Juvenile absence epilepsy (JAE) is relatively common. The seizures begin near or after puberty, between 10 and 17 years of age, in young people with normal intelligence and neurologic function.

The EEG shows generalized spike and wave discharges with normal background activity. CT and MRI scans of the brain are normal.

Little is known about the causes of JAE, but it is felt to be similar to childhood absence epilepsy . Genetic factors predominate; about one-third of families report a family history of the disorder, and the brothers and sisters of affected individuals have about a 10% chance of developing epilepsy.

Depakote (valproate) is the medication of choice, satisfactorily controlling both absences and tonic-clonic seizures.
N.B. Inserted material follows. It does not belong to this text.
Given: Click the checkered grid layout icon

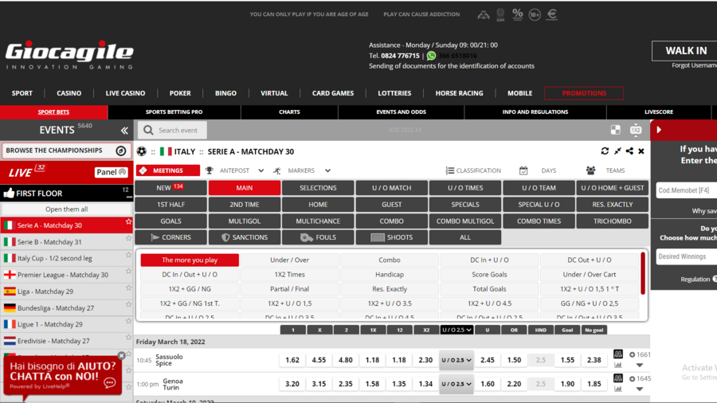Looking at the screenshot, I should [615, 130].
Lamictal (lamotrigine), either in combination with Depakote or alone, can be effective. If these strategies fail, Zarontin (ethosuximide) or Diamox (acetazolamide) can be tried in combination with Depakote.
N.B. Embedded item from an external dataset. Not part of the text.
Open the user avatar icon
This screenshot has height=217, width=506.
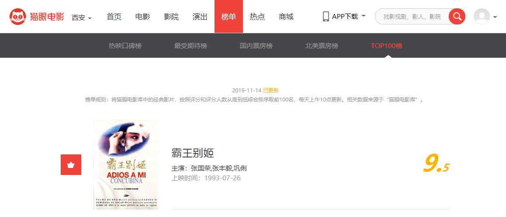click(482, 17)
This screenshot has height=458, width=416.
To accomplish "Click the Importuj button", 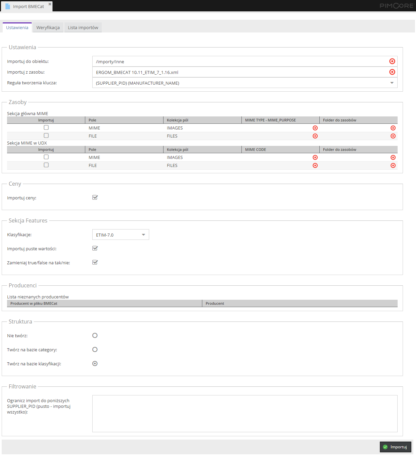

The seizures are satisfactorily controlled with medication in 80% of cases. Unlike many other childhood epilepsy syndromes, however, many individuals with JAE need to take medication over their entire lifetime. Some patients with JAE will evolve into juvenile myoclonic epilepsy and develop generalized tonic-clonic and myoclonic seizures. Sleep deprivation and limiting alcohol consumption will reduce the likelihood of seizures.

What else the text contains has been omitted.